## WORK ITEM
Tally the lines of the data below that contain the string "resolution". Give the tally and nothing else.

## SOURCE DATA
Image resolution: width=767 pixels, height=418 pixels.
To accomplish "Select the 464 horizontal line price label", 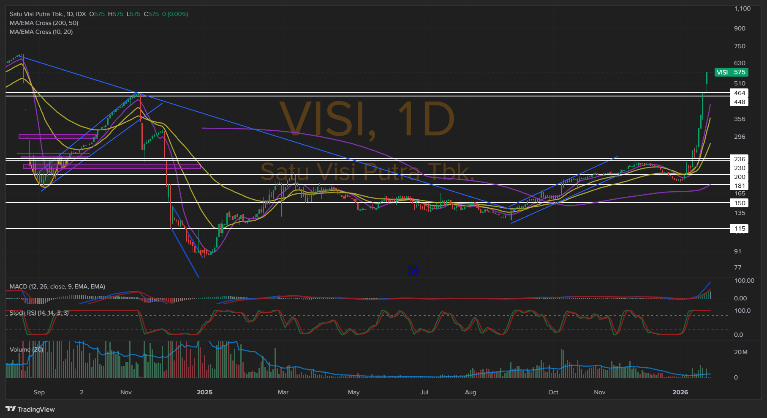I will click(x=740, y=93).
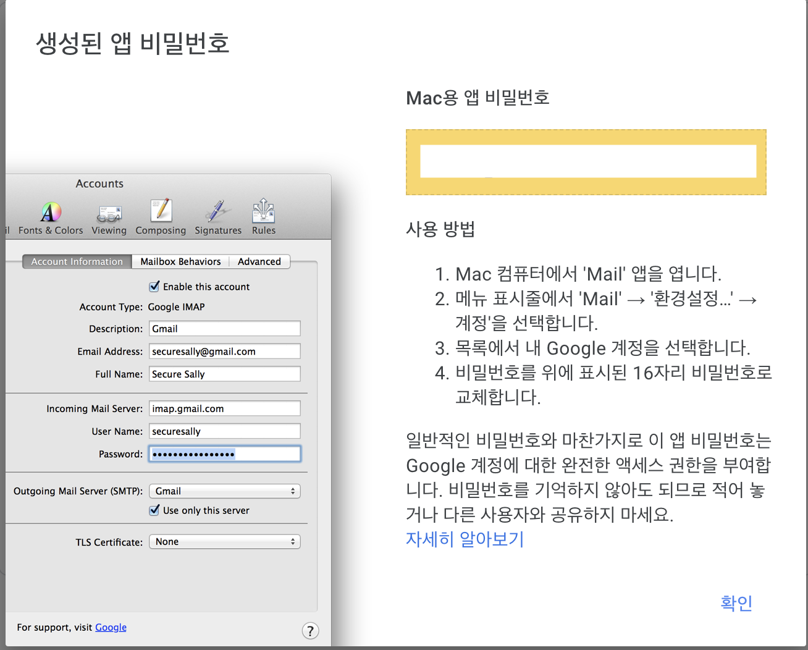808x650 pixels.
Task: Switch to the Mailbox Behaviors tab
Action: point(180,261)
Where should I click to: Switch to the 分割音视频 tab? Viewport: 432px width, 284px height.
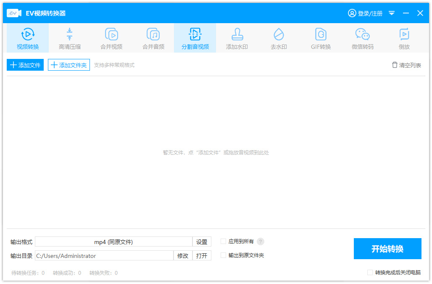point(195,38)
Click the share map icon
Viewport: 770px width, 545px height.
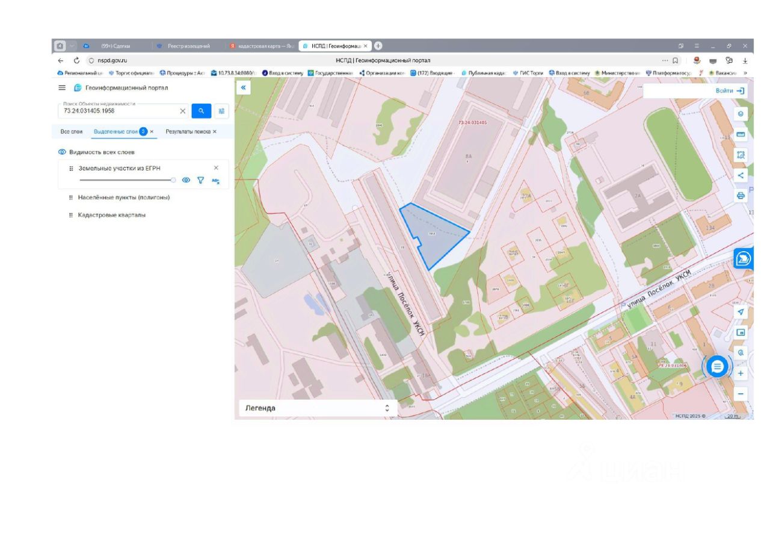point(741,175)
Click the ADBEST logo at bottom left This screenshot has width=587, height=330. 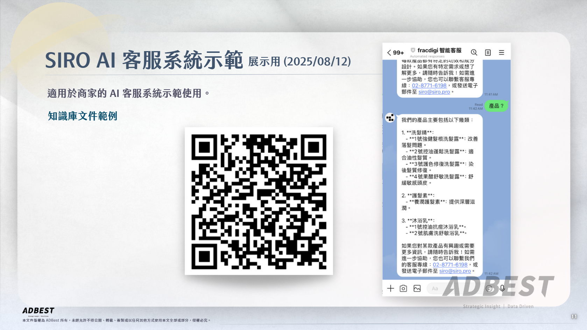pos(38,311)
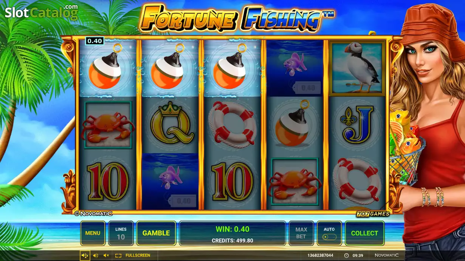This screenshot has width=465, height=261.
Task: Click the puffin bird symbol
Action: click(357, 68)
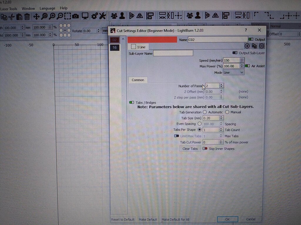Select the zoom out tool

60,17
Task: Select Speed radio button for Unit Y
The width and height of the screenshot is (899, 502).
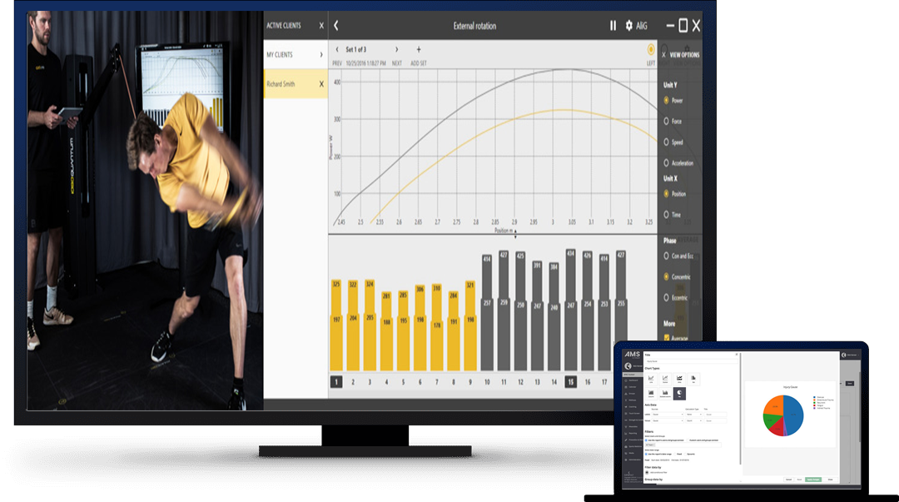Action: pyautogui.click(x=666, y=142)
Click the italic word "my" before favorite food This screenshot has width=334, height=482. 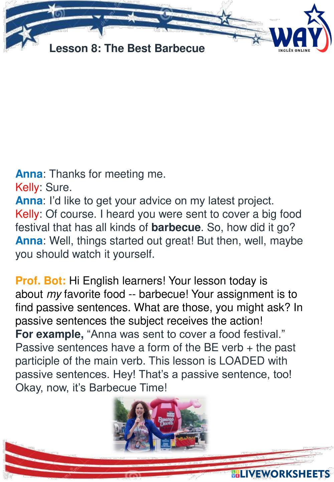(x=52, y=294)
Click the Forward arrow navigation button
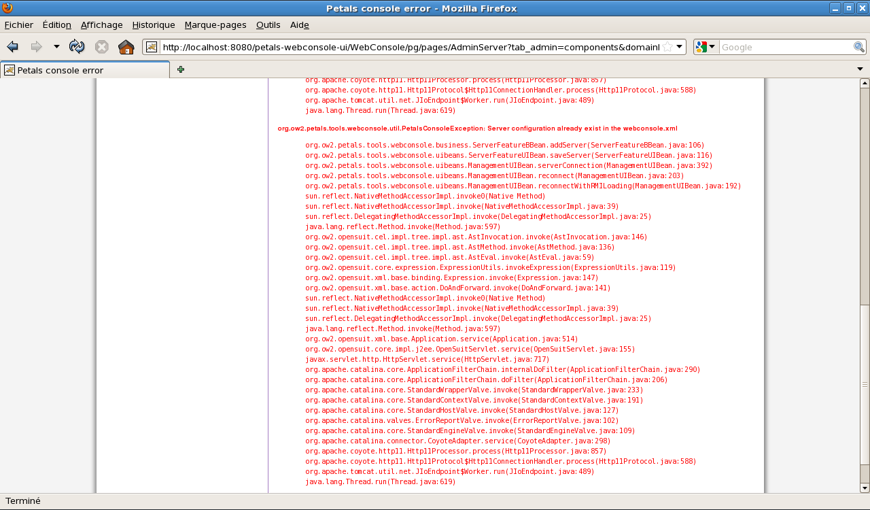The width and height of the screenshot is (870, 510). (x=36, y=47)

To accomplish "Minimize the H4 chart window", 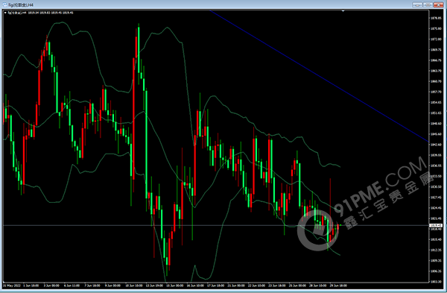I will point(417,5).
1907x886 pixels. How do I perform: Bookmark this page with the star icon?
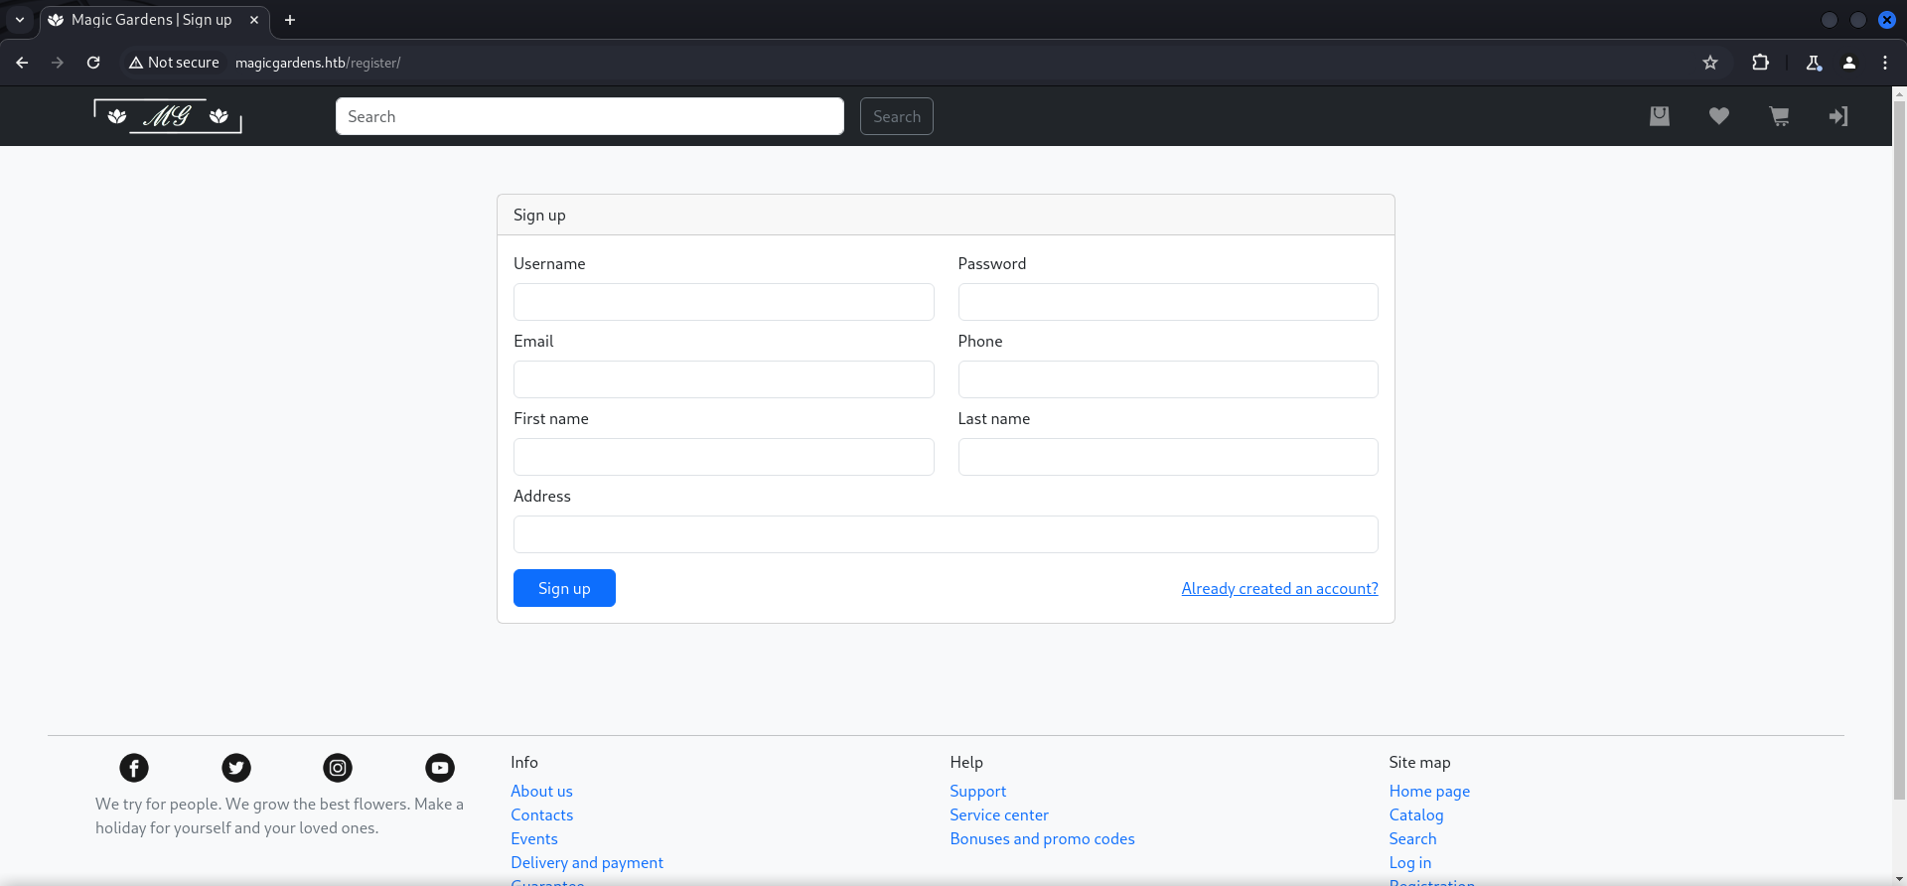coord(1710,63)
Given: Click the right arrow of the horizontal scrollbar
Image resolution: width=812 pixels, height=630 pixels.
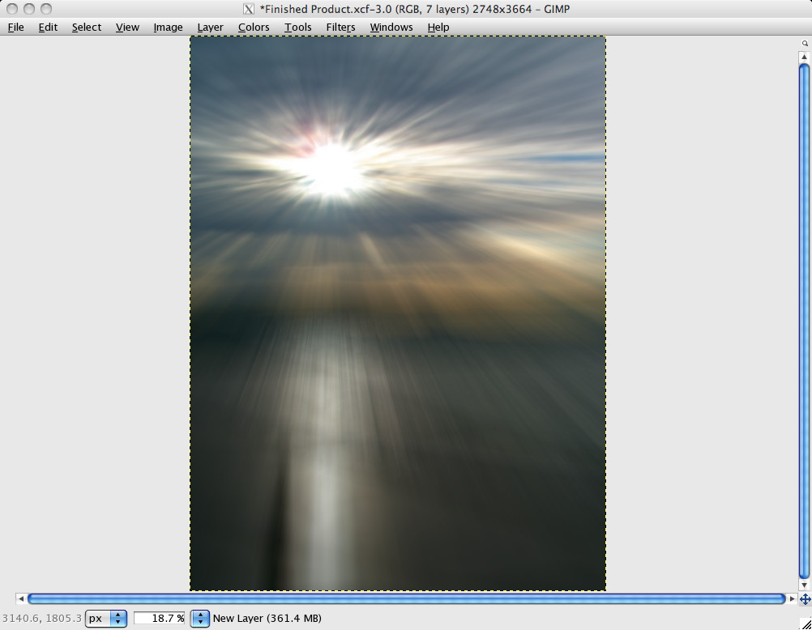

## RESPONSE TO THE EXERCISE
2